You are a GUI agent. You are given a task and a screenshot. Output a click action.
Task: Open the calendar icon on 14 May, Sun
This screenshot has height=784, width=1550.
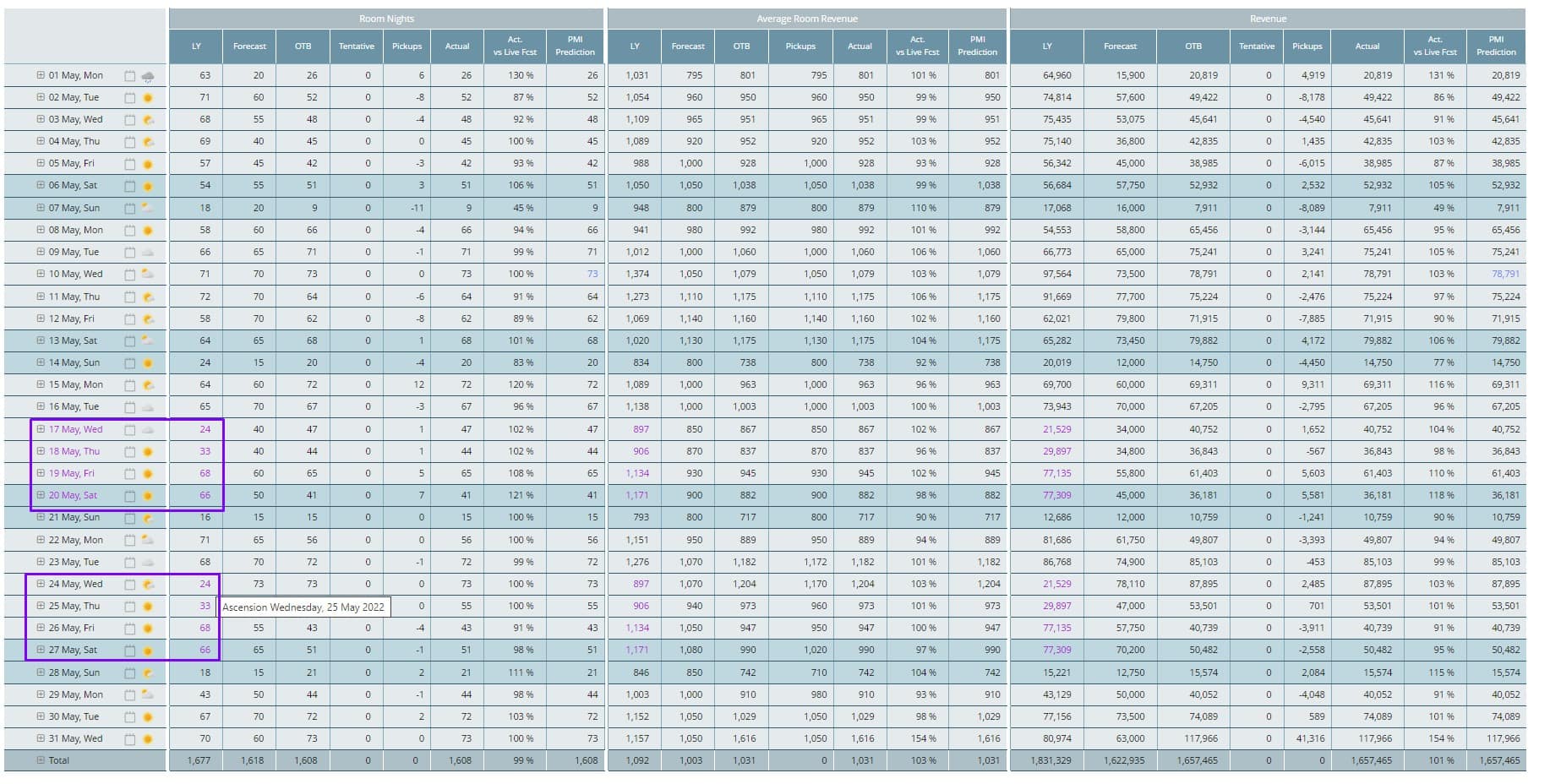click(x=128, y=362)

...

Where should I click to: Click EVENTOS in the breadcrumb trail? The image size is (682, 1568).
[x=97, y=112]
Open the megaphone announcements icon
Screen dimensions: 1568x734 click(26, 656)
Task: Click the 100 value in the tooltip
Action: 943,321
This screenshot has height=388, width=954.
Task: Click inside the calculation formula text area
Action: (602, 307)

## Task statement
Rewrite the entries from the line containing "You are a GUI" through the line containing "click(x=128, y=362)", changing "calendar icon" to "date picker" and keeping everything else the same. Leave the picture out of your answer.

## Correct response
You are a GUI agent. You are given a task and a screenshot. Output a click action.
Task: Open the date picker on 14 May, Sun
This screenshot has height=784, width=1550.
click(x=128, y=362)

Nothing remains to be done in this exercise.